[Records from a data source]
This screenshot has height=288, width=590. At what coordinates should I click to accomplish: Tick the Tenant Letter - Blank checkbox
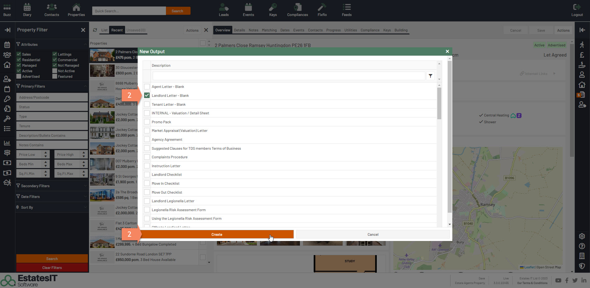(147, 105)
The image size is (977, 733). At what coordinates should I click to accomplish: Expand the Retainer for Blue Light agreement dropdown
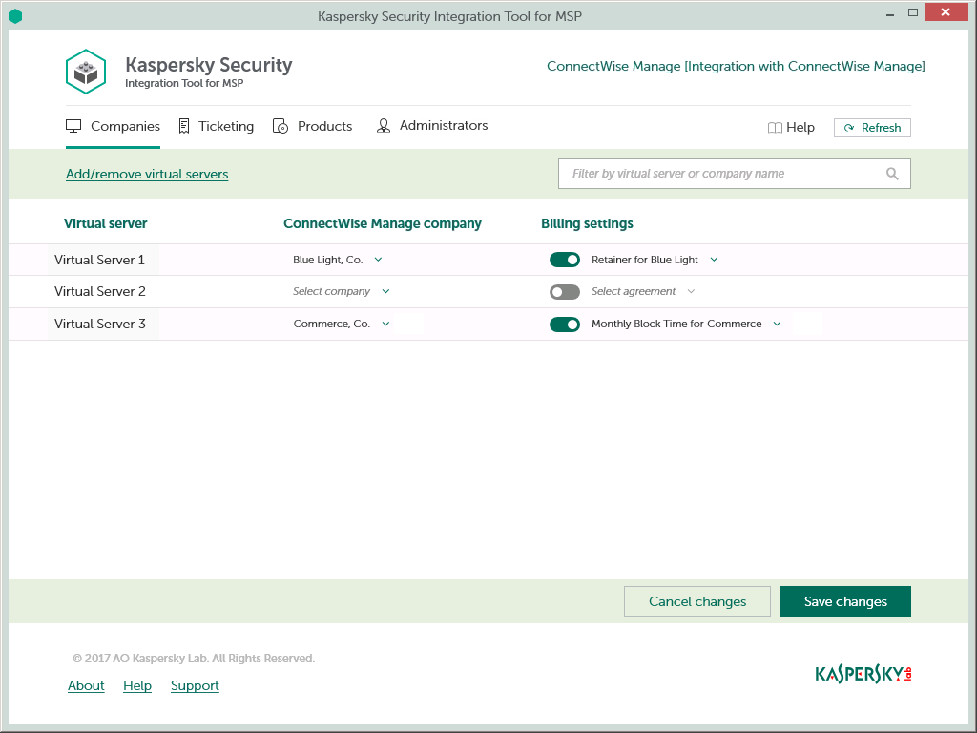pos(714,259)
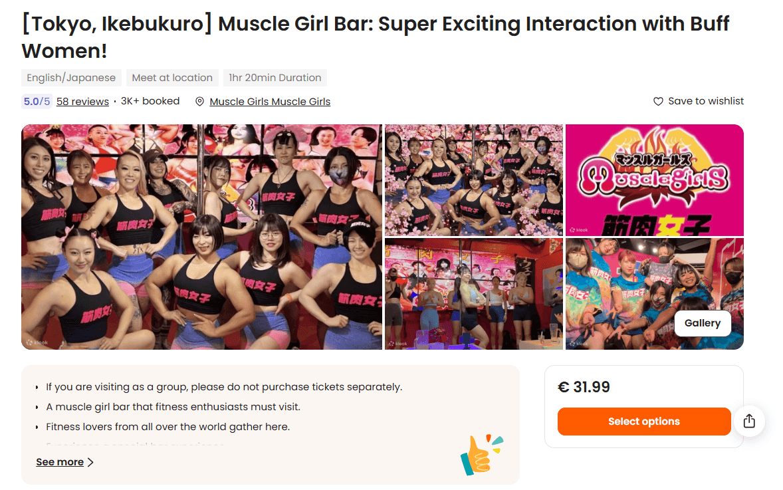783x490 pixels.
Task: Click the orange Select options button
Action: point(644,421)
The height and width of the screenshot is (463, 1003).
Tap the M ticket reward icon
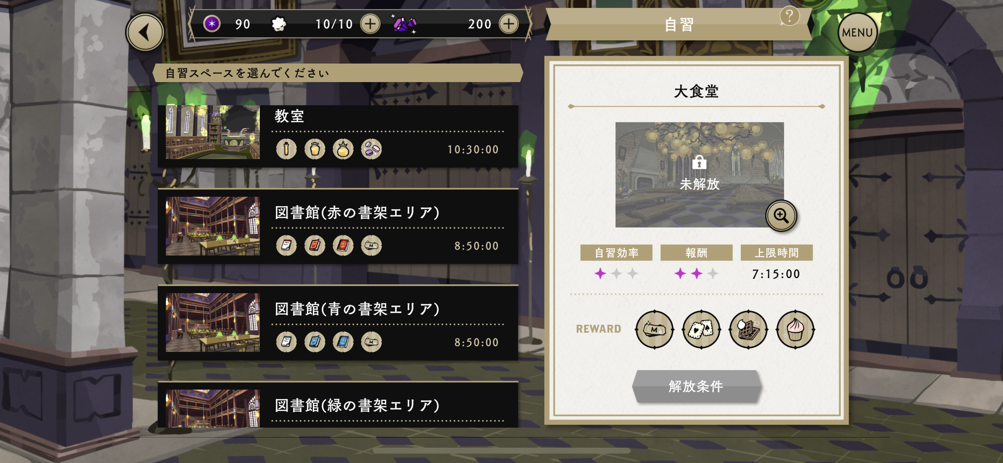pos(654,329)
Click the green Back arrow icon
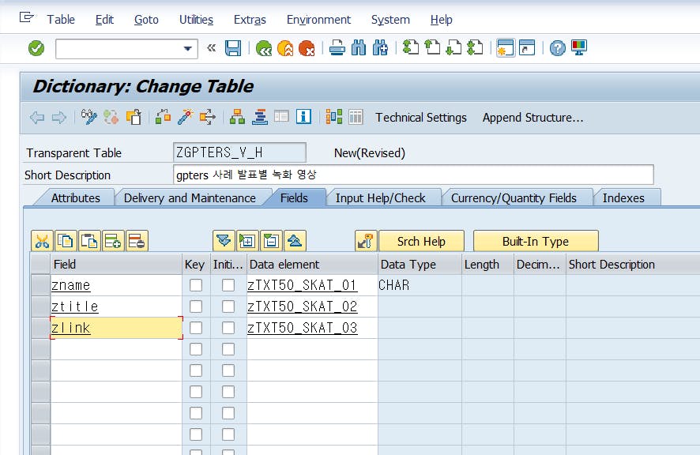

_Work task:_ The records above need to be given again exactly. Omit the pictures.

_Exercise result:_
This screenshot has height=288, width=590. At what coordinates should I click to accomplish: Tick the Tenant Letter - Blank checkbox
(147, 105)
The image size is (977, 733). At what coordinates should I click to accomplish: Expand the Retainer for Blue Light agreement dropdown
pos(714,259)
783x490 pixels.
Task: Click the orange Select options button
Action: point(644,421)
The height and width of the screenshot is (463, 1003).
Tap the M ticket reward icon
pos(654,329)
Click the green Back arrow icon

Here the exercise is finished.